Dans la même trompette souffle l’ancien directeur de campagne du chef de file de l’Opposition. Pour Tiébilé Dramé, président du Parena, au regard des délais et de l’effervescence dans tout le pays ne permettant pas la tenue d’assises fécondes, le projet doit être retiré. L’opposant radical conteste-t-il le bien-fondé du projet ? Que nenni ! Pour lui, nul ne saurait contester la nécessité d’une réorganisation administrative. Mais pas à la hussarde. Pas la tribalisation concoctée par le régime. Une Mission de réorganisation territoriale est plus pertinente que des assises précipitées.
Or, sur le sujet, le principal grief de Soumi au redécoupage, c’est qu’« il n’a fait l’objet d’aucune consultation ni de la société civile ni de la classe politique ni des principaux intéressés et encore moins de nos mécanismes traditionnels incluant les chefs de villages et de tribus dépositaires de pouvoirs traditionnels ».
Le Front pour la sauvegarde de la démocratie, à lire entre les lignes du discours de Soumaila Cissé de ce dimanche, ne rejette ni redécoupage territorial ni le report des législatives. Ce qu’il veut, c’est une large concertation inclusive sur ces sujets. Il en est de même pour la révision constitutionnelle et la révision de la loi électorale.

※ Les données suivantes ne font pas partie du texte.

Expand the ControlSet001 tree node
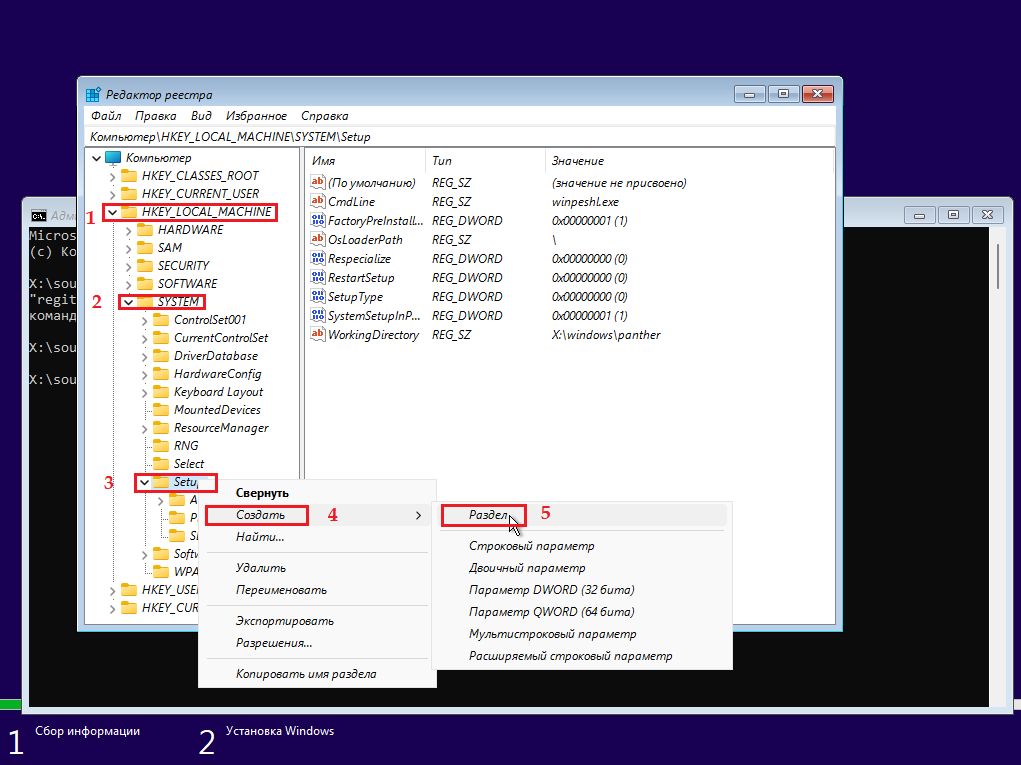Screen dimensions: 1021x765 [145, 320]
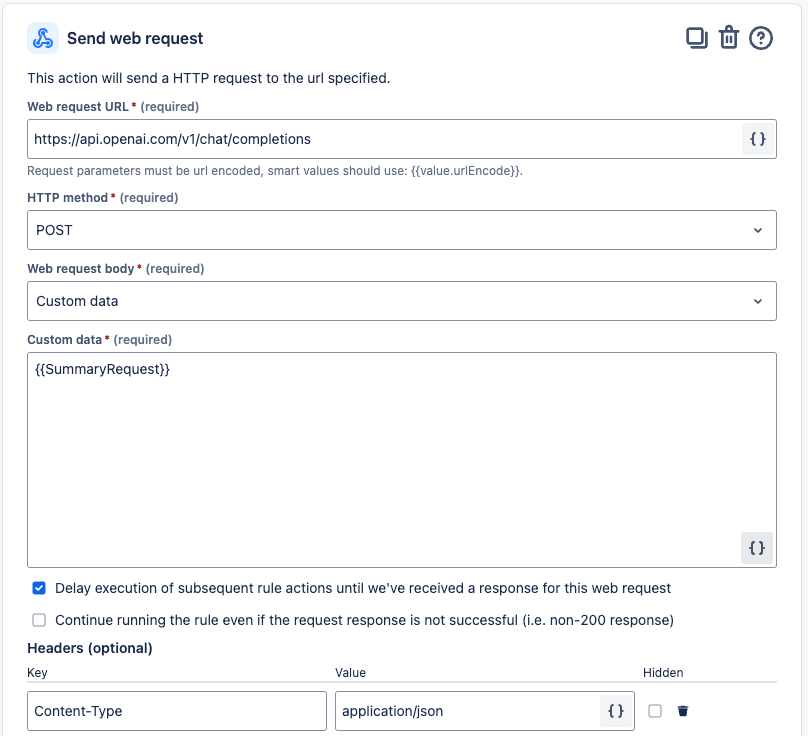
Task: Open smart values picker in Custom data box
Action: [x=756, y=548]
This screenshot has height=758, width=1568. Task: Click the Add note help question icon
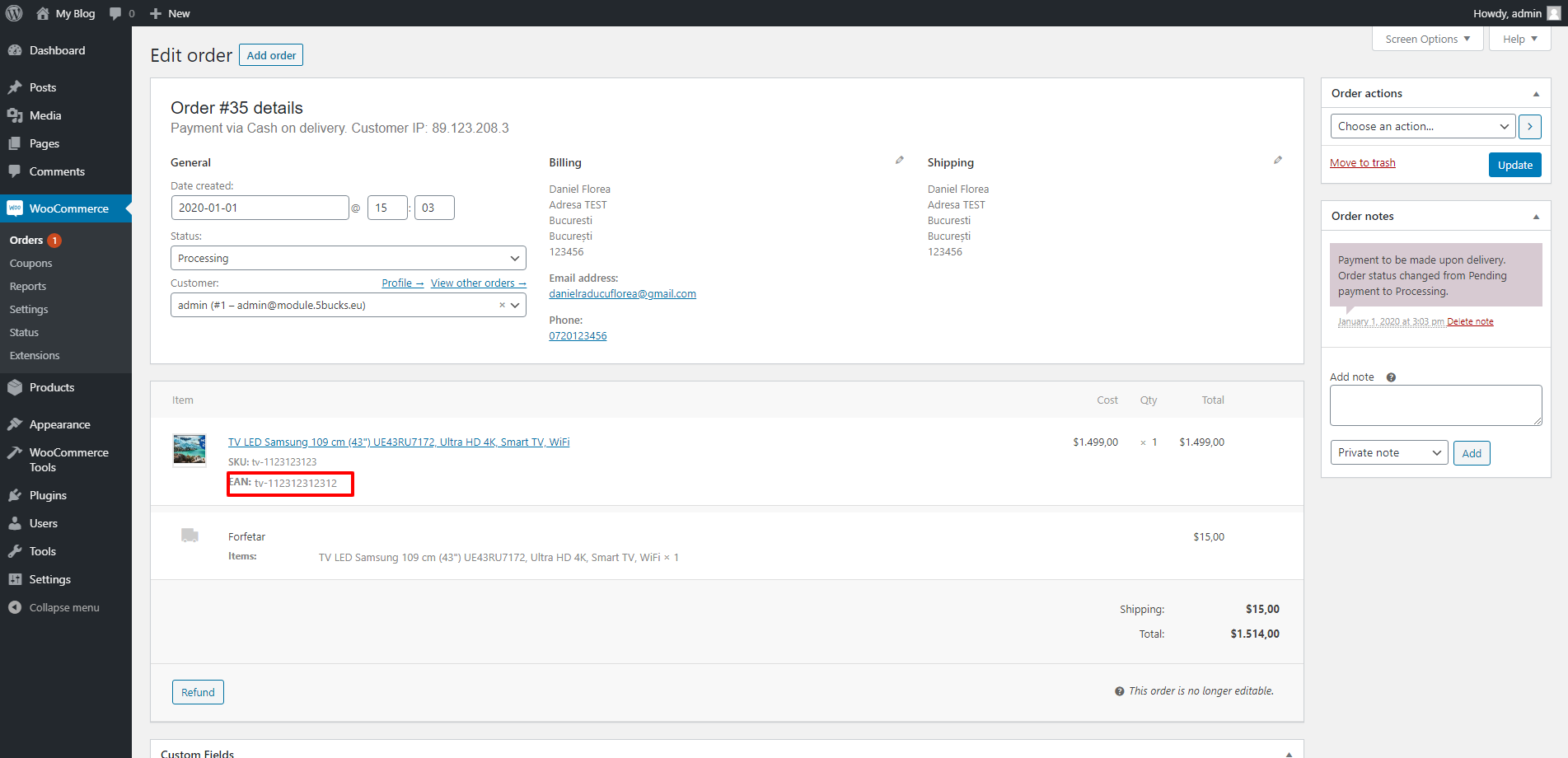click(1391, 377)
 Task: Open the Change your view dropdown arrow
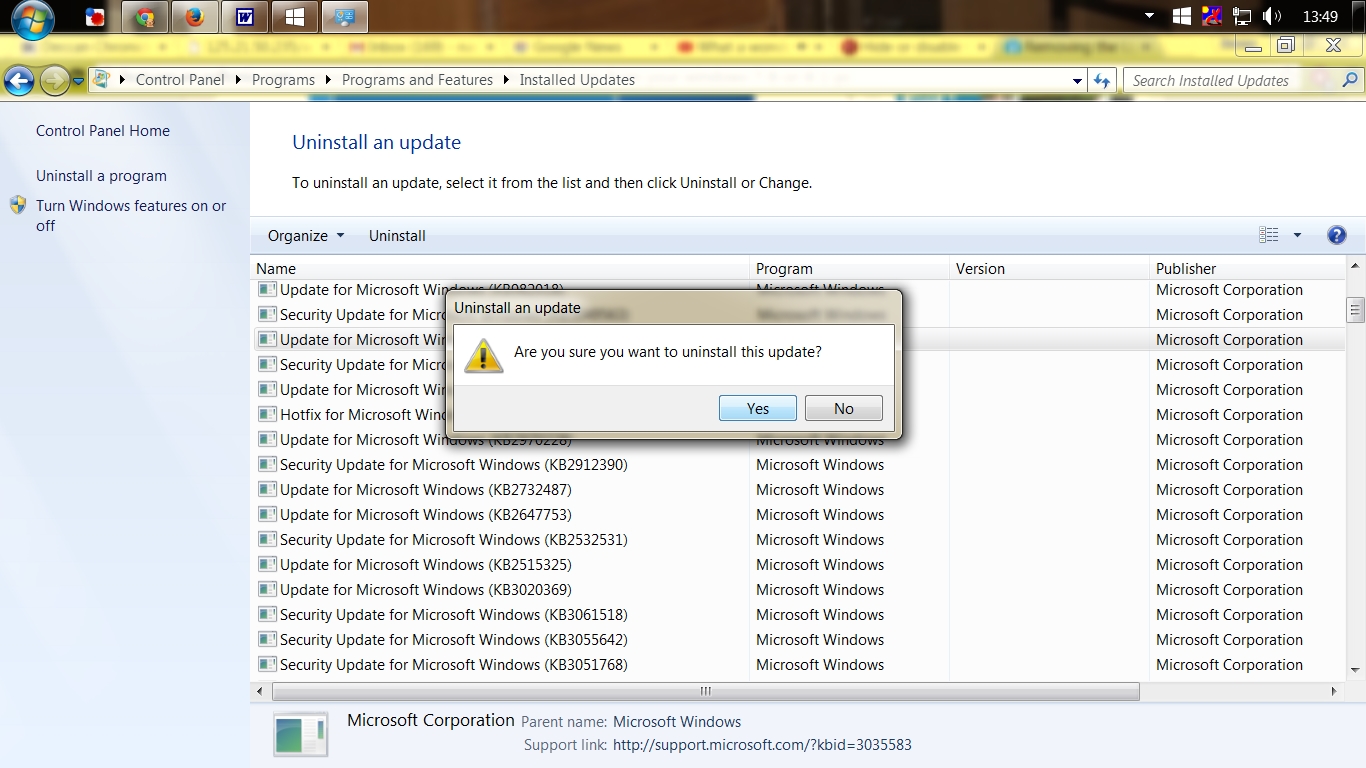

La position du Front résume à peu près la doléance de la classe politique faite au ministre de l’Administration territoriale à savoir : organiser un dialogue direct avec le président, à défaut de larges concertations inclusives de l’ensemble des couches politiques et sociales en vue de parvenir à un consensus sur ces sujets et « rétablir, par tous les moyens nécessaires, un climat de confiance réciproque et d’unir leurs forces ».